WORK TO COMPLETE >>
(a) According to the article on the 2023 economics Nobel, what shape did women's participation in the labor market follow over two centuries?
(b) Summarize the article on the 2023 economics Nobel in two sentences.
(c) Rewrite the part of the article on the 2023 economics Nobel that begins at the words "Goldin explained that" and stops after "fewer career opportunities.", changing "the previous generation" to "the older generation".

PAGE TEXT >>
....

2023 Economics Nobel Prize Winner
The 2023 Economics Nobel Prize went to 77-year-old Harvard economist Claudia Goldin who showed how the gender gap in earnings persisted over 200 years despite equal pay laws as much of it lies in the socio-economic conditions and perceptions of women's work like child birth and duties to family which often makes them delay returning to work. Wikimedia Commons

The Nobel Prize Organisation ended this year's Nobel Prize declarations with a record number of four women laureates with the economics award going to Harvard economist Claudia Goldin.

On Monday, October 9, the Royal Swedish Academy of Sciences decided to confer the 2023 Nobel Prize for economics to 77-year-old economist Claudia Goldin.

This comes at a time when the Iranian activist Narges Mohammadi bagged the Nobel Prize for Peace while Hungarian scientist Katalin Karikó and the Swedish physicist Anne L'Huillie won the Medicine Nobel and Physics Nobel respectively.

Officially known as the Sveriges Riksbank Prize in Economic Sciences, the economics Nobel has been seldom given to women economists. Goldin is the third woman laureate in economics.

Earlier, Elinor Ostrom and Esther Duflo won the Economics Nobel in 2009 and 2019 respectively.

Announcing the Nobel Prize in Economics, the Nobel Prize Organisation said that Goldin has been conferred the award "for having advanced our understanding of women's labour market outcomes".

The Harvard economist's decades of analysis of the women's labour market discovered key gender disparity issues in employment including childbirth and the decision-making ability of women.

Claudia Goldin provided the first comprehensive account of women's earnings and labour market participation through the centuries, said the Nobel Prize Organisation through a Facebook post.

Goldin's work revealed the reasons behind the gender gap in employment and in the labour market. She identified the main sources of gender gap and how women's employment changed over the years.

Through a post on Facebook, the Nobel Prize Organisation elaborated on how Goldin's research highlighted the reason behind the 10 to 20 per cent gender disparity in earnings despite equal pay laws in high-income economies.

In her first reaction after winning the Economics Nobel Claudia Goldin said she always wanted to be a detective and finally succeeded in it.

Nobel for discovering the underlying factors of the gender gap in earnings

According to Goldin's research women are under-represented in the global labour market because of gender disparity in earnings. As they earn less than men their work is less represented

The economist from Harvard University analysed US data collected spanning over 200 years to understand the gender disparity in earnings. Two centuries of data analysis revealed that female participation in the labour market followed a U-shaped instead of a steady upward trend.

As society progressed from an agricultural economy to an industrial economy in the early 19th century married women started participating less in the labour market. However, as soon as the service sector gathered momentum in the early 20th century married women started returning to work.

Goldin attributes this change in women's employment pattern to structural changes in the labour market and the evolving social norms that changed the perceptions regarding women's responsibilities towards home and family.

Her work also sheds light on the effect women's education has on employment along with access to things like contraceptive pills. Most high-income countries had a higher rate of women's education in the 20th century compared to men. This acted as a crucial step for career planning in women, driving them to work in the service sector. The access to contraceptive pills also gave them the liberty to look for new opportunities and career planning.

However, economic growth and modernisation in the 20th century didn't narrow down gender disparity in earnings despite a boom in women's employment.

Goldin explained that this was happening because women were making educational and career decisions at a relatively younger age, taking cues from their mothers. They took lessons from the previous generation who didn't return to work until the children grew up. This resulted in slow career development as women settled for lesser educational degrees and fewer career opportunities.

Goldin further explained how the gender gap in earnings widened with childbirth. Although historically gender pay gap occurred due to occupational and educational choices, here childbirth pitted women of the same profession against each other. The birth of the first child is the primary trigger point of this.

The Chair of the Committee for the Prize in Economic Sciences Jakob Svensson underlined why this particular research is important as it sheds light on "the underlying factors" behind the gender gap in earnings and "the barriers" that need to be addressed in the future.

....

RAW DATA >>
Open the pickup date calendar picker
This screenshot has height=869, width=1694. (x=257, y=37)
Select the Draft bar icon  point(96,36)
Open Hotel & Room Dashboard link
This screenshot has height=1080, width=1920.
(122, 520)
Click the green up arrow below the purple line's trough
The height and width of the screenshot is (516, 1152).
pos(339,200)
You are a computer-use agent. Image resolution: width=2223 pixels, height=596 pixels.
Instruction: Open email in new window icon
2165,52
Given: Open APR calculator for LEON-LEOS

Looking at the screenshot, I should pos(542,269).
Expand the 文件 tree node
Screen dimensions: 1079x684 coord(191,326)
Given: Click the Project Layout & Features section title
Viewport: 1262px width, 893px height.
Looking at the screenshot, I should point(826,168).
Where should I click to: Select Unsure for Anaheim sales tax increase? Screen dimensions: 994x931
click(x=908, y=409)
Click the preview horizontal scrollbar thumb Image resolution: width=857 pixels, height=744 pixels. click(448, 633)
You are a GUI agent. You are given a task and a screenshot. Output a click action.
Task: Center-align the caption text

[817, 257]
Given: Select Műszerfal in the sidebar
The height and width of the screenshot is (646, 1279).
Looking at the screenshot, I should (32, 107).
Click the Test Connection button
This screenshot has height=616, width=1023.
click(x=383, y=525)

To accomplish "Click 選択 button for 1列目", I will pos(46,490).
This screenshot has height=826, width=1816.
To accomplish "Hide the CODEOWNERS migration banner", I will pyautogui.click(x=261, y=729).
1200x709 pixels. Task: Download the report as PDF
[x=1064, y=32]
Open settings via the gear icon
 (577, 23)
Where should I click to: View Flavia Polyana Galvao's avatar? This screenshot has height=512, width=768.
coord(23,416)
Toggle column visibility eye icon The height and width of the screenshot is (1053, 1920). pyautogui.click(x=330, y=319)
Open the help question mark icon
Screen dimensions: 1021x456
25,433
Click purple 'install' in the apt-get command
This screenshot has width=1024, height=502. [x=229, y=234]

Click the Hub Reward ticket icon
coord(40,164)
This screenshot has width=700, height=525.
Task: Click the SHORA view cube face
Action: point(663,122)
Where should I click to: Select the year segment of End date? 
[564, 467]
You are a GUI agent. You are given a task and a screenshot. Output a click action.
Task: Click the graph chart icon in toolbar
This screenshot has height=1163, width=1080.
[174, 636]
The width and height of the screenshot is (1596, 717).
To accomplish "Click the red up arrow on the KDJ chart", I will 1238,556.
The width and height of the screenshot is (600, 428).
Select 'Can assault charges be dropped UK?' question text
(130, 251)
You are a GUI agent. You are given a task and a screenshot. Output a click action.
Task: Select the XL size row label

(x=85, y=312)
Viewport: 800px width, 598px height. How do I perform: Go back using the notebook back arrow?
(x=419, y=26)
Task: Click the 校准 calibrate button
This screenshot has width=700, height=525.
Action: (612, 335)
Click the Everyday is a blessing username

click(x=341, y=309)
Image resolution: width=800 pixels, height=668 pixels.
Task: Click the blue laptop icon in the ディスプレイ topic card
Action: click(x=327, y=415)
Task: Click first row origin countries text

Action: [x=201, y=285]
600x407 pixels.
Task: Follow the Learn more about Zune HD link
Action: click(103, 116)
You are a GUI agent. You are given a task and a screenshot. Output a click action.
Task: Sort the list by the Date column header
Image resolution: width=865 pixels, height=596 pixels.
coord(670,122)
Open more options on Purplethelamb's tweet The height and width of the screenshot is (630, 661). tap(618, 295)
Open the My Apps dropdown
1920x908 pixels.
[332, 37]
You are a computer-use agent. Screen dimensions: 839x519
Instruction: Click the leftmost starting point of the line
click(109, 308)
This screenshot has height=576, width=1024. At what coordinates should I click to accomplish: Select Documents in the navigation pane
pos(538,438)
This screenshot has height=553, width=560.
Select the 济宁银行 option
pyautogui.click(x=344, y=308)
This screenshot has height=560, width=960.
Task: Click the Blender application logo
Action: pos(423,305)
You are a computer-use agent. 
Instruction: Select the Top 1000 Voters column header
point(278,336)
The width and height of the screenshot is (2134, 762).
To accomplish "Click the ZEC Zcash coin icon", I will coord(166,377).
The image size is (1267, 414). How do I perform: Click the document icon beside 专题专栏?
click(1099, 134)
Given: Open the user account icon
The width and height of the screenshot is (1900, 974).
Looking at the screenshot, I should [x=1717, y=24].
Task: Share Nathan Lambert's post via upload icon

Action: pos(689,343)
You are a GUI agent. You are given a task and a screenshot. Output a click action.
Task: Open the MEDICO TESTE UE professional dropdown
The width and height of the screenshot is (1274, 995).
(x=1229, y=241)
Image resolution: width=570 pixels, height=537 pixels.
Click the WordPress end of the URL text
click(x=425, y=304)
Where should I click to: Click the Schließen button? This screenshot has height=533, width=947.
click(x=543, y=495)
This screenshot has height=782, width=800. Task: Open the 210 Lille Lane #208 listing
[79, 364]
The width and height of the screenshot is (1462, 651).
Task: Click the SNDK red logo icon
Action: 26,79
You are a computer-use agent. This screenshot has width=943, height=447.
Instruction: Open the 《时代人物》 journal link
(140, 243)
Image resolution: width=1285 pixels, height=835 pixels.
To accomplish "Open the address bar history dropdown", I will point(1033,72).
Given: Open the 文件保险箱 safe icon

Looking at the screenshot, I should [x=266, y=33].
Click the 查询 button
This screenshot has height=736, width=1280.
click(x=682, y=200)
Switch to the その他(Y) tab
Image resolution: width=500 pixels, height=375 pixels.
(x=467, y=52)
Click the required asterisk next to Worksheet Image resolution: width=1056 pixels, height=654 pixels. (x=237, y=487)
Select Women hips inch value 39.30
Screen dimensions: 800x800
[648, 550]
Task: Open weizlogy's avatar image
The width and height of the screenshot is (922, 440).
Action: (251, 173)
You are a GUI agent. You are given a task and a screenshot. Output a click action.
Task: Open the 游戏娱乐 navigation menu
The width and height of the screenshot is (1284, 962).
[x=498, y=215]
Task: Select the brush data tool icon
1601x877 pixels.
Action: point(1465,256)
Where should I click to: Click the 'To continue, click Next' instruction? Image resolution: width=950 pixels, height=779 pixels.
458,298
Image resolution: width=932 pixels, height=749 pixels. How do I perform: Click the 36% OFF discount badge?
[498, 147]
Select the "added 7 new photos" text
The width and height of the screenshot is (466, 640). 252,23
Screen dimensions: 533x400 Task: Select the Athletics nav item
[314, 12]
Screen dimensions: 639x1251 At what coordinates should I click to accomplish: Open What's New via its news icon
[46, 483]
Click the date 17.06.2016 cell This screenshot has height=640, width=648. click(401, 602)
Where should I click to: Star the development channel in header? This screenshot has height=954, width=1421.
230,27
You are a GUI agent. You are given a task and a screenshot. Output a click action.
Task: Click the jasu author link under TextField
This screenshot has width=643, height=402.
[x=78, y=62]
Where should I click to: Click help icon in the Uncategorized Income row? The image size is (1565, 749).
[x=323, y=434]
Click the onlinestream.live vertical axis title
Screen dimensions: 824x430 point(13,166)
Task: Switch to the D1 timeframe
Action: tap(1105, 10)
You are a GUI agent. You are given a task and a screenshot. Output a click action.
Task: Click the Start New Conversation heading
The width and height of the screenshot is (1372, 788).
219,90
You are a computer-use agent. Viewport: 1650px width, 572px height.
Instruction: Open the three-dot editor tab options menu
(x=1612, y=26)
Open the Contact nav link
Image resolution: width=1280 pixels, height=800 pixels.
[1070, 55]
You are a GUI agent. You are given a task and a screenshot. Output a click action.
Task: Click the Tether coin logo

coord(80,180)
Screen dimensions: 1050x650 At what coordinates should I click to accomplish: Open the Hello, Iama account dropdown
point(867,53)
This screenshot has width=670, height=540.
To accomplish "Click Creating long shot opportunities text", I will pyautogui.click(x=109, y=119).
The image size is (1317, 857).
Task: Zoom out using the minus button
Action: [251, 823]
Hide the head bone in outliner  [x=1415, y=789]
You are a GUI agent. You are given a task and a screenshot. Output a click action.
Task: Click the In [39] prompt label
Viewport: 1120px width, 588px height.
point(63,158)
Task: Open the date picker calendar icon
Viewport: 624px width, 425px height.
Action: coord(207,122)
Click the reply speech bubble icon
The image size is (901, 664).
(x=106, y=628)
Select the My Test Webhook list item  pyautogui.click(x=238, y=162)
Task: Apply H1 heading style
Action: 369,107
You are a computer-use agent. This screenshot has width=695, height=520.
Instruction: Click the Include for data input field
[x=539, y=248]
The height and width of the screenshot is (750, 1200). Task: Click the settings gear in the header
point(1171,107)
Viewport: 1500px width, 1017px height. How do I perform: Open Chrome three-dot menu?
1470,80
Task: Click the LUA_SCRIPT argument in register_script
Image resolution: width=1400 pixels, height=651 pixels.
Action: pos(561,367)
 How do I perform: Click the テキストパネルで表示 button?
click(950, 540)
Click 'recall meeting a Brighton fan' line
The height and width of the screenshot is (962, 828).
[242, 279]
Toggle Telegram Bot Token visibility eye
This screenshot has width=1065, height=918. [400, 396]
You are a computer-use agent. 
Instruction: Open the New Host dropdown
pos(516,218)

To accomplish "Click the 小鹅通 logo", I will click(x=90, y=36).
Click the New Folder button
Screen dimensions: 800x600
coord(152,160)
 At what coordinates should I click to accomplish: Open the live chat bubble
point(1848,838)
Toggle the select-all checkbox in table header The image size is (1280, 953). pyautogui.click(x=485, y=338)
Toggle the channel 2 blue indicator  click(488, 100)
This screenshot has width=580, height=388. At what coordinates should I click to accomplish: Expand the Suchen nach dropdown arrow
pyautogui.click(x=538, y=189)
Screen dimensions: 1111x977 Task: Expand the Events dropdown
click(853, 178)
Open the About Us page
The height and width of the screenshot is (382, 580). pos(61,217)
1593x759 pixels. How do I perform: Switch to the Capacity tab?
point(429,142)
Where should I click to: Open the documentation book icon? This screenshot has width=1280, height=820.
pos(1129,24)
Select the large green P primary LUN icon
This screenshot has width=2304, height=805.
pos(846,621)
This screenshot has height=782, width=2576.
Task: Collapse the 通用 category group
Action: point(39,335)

....

LIST OF ANSWERS >>
(a) It followed a U-shaped pattern rather than a steady upward trend.

(b) Harvard economist Claudia Goldin received the 2023 Nobel Prize in economics for advancing the understanding of women's labor market outcomes, becoming the third woman to win the award. By analyzing more than 200 years of US data, she showed that women's labor market participation followed a U-shaped pattern and that the gender gap in earnings persisted despite equal pay laws, widening with the birth of the first child.

(c)
Goldin explained that this was happening because women were making educational and career decisions at a relatively younger age, taking cues from their mothers. They took lessons from the older generation who didn't return to work until the children grew up. This resulted in slow career development as women settled for lesser educational degrees and fewer career opportunities.